Хозяева вызывали доверие; подруги отдохнули, освоились и теперь охотно рассказывали о своем харьковском житье-бытье.

На складе они были под началом обер-инспектора Мюллера, немолодого уже, сухопарого и долговязого немца. Распоряжения он отдавал скрипучим голосом, очень напоминая этим дергача.

При упоминании о дергаче на истомленных лицах женщин впервые за весь вечер промелькнула спасительная усмешка, которая поддерживала людей в горе, помогала сохранять душевное равновесие, остроту мысли.

Этот обер-инспектор каждое утро, пощупав кур, сыпал им корму и с довольным видом запирал сарайчик.

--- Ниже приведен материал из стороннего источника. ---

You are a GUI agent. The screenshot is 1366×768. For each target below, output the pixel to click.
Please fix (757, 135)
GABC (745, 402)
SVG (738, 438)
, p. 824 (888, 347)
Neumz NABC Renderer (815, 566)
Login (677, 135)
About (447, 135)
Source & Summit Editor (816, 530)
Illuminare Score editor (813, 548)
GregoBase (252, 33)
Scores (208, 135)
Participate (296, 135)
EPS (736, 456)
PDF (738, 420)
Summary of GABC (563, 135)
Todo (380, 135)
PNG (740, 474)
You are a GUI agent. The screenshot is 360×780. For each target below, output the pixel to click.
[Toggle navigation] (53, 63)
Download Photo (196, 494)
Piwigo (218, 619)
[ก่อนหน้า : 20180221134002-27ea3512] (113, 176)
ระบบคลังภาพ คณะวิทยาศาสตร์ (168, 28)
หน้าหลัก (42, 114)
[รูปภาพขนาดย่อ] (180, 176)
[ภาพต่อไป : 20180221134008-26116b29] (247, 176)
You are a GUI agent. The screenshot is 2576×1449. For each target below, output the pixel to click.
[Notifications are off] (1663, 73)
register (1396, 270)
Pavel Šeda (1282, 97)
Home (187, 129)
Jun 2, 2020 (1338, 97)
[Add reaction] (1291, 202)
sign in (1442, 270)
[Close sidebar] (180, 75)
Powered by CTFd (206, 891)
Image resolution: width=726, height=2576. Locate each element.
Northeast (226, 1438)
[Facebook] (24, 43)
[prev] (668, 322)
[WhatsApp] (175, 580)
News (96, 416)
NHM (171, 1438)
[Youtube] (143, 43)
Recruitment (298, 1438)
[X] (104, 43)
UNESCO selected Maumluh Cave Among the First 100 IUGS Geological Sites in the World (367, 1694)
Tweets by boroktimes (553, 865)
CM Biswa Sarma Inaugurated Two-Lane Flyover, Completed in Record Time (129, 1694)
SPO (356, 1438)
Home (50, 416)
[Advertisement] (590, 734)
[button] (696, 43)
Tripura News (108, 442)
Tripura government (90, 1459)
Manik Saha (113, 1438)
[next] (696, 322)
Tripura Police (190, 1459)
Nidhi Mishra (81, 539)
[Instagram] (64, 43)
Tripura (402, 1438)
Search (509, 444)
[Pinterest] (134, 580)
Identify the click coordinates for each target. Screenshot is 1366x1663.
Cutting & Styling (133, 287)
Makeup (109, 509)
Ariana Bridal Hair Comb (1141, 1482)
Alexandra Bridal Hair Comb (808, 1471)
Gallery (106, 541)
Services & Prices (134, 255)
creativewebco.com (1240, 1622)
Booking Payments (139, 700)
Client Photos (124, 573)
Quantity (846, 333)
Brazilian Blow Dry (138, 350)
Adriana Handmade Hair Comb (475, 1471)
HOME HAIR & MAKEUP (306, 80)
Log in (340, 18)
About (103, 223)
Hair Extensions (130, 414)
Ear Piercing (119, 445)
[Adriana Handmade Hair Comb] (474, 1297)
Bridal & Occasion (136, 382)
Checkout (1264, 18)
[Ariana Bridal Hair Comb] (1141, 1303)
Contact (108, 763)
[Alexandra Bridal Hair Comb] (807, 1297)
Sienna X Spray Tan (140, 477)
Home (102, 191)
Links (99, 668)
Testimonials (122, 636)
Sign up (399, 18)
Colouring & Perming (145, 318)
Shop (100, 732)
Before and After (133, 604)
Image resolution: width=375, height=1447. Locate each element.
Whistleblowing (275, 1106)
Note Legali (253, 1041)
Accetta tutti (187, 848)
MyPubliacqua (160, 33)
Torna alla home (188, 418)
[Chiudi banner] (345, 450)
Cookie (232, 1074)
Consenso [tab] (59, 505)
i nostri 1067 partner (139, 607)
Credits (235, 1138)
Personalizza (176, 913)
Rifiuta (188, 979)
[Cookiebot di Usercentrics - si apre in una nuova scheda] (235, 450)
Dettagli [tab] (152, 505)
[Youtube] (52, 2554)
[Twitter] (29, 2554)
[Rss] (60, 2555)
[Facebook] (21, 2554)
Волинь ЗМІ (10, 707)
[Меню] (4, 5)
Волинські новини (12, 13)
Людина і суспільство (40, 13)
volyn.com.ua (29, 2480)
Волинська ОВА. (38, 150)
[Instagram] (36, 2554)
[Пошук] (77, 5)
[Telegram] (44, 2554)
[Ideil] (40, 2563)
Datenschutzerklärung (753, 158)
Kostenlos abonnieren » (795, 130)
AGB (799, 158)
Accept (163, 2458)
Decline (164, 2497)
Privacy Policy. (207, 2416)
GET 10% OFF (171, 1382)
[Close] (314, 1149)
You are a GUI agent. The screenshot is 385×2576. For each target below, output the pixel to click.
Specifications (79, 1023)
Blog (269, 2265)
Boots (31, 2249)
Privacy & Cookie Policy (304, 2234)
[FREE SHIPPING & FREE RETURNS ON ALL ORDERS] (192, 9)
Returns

И все шло, надо сказать, довольно гладко.

Однажды в обеденную пору Мюллер в ярости выскочил из сарайчика и набросился с бранью на женщин, которые понять не могли, что вывело из себя начальника. Мюллер неистовствовал, брызгал слюной, обзывал "украинских фрау" последними словами. А людям невдомек, какое событие могло так разъярить начальника, что он потерял всякую власть над собой.

Оказалось, из сарайчика исчезли "яйки", и Мюллеру померещилось, что это дело не миновало женских рук. Он приказал наказать злодеев - лишить их обеда, просяной похлебки.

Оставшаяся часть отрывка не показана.